++++ Supplied records
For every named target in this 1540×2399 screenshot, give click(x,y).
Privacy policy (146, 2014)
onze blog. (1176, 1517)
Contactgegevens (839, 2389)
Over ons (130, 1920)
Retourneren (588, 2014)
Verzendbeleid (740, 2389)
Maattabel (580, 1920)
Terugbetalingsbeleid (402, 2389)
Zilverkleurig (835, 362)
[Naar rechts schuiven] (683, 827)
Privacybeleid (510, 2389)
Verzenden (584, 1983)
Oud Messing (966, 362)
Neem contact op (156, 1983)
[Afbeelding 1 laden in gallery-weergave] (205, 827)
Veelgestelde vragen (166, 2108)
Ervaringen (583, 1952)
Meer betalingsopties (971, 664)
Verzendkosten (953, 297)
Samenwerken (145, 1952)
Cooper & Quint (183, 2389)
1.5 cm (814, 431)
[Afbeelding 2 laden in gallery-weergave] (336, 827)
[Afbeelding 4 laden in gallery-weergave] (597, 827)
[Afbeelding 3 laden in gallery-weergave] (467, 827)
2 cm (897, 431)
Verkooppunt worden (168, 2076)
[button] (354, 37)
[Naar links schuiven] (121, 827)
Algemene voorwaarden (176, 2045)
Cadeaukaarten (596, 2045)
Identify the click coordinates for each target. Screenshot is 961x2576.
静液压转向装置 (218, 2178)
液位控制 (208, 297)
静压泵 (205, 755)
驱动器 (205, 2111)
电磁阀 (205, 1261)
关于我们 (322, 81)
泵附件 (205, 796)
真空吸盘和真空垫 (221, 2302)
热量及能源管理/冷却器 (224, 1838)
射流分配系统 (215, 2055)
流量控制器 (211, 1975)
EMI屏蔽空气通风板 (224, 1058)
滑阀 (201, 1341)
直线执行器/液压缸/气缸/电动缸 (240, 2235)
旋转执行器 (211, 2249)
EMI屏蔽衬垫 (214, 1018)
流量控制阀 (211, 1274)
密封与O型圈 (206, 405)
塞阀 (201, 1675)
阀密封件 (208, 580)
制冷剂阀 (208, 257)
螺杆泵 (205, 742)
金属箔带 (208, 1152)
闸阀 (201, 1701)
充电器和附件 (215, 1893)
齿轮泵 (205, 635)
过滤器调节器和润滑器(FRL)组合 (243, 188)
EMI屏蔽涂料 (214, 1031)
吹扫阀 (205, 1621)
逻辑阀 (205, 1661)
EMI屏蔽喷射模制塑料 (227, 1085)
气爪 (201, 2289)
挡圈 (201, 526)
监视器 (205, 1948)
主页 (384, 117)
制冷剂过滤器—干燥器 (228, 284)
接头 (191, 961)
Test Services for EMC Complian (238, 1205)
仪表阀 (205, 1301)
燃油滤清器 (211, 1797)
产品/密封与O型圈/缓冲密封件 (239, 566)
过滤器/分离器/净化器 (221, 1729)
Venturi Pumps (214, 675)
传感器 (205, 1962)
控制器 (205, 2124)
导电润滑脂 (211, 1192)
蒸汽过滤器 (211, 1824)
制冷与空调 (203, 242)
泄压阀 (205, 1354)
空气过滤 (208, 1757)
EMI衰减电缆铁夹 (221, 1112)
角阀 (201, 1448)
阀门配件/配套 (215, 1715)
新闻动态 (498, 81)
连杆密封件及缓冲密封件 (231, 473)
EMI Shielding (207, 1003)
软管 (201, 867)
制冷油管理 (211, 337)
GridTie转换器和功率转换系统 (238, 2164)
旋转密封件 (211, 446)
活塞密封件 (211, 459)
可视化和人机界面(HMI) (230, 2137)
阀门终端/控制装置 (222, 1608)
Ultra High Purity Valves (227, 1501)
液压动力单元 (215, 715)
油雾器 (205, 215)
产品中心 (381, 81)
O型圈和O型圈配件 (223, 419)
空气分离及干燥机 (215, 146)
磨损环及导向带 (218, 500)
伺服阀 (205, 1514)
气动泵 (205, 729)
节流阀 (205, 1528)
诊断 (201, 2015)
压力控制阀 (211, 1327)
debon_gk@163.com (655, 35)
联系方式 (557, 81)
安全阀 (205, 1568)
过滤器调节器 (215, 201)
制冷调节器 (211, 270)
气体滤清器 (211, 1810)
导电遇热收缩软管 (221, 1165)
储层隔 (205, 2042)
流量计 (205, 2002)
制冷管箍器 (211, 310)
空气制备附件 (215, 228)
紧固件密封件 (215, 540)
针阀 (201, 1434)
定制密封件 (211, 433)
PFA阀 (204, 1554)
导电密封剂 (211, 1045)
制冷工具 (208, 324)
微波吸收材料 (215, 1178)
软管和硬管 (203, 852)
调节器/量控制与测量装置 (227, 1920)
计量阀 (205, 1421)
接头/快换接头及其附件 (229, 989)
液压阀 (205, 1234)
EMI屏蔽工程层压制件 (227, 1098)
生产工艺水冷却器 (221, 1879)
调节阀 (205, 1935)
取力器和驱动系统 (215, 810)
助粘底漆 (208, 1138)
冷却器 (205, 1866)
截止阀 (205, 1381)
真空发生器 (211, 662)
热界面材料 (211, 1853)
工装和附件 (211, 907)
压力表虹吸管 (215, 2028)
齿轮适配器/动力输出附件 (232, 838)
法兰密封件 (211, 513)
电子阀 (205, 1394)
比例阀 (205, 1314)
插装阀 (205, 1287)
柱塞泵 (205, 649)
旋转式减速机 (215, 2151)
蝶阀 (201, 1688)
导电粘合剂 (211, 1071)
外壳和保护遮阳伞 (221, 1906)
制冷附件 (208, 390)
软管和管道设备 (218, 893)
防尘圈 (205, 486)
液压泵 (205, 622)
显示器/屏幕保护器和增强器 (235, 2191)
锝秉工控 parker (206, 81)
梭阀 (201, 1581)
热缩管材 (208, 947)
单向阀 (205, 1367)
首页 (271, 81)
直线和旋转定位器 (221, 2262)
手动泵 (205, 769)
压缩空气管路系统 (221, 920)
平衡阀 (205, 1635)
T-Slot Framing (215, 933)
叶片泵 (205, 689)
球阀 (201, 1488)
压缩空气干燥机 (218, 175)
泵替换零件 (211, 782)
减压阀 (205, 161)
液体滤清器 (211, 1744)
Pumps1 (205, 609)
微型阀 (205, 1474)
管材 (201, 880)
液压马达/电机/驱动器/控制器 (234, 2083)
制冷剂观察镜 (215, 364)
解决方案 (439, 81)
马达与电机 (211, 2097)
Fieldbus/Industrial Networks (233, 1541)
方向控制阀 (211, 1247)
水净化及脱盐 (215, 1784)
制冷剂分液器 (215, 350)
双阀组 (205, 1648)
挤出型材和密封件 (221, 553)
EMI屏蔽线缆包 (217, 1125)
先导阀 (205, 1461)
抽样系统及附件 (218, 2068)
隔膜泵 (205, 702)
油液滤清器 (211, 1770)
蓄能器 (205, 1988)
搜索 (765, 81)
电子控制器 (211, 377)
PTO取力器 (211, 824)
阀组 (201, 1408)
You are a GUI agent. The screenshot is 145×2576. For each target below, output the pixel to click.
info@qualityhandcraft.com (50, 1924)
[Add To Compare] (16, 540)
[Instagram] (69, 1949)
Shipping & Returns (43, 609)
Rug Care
++++++++
What the exercise asks:
Give the number of lines in the entries that contain the word "each", with no other text.

Completed exercise:
2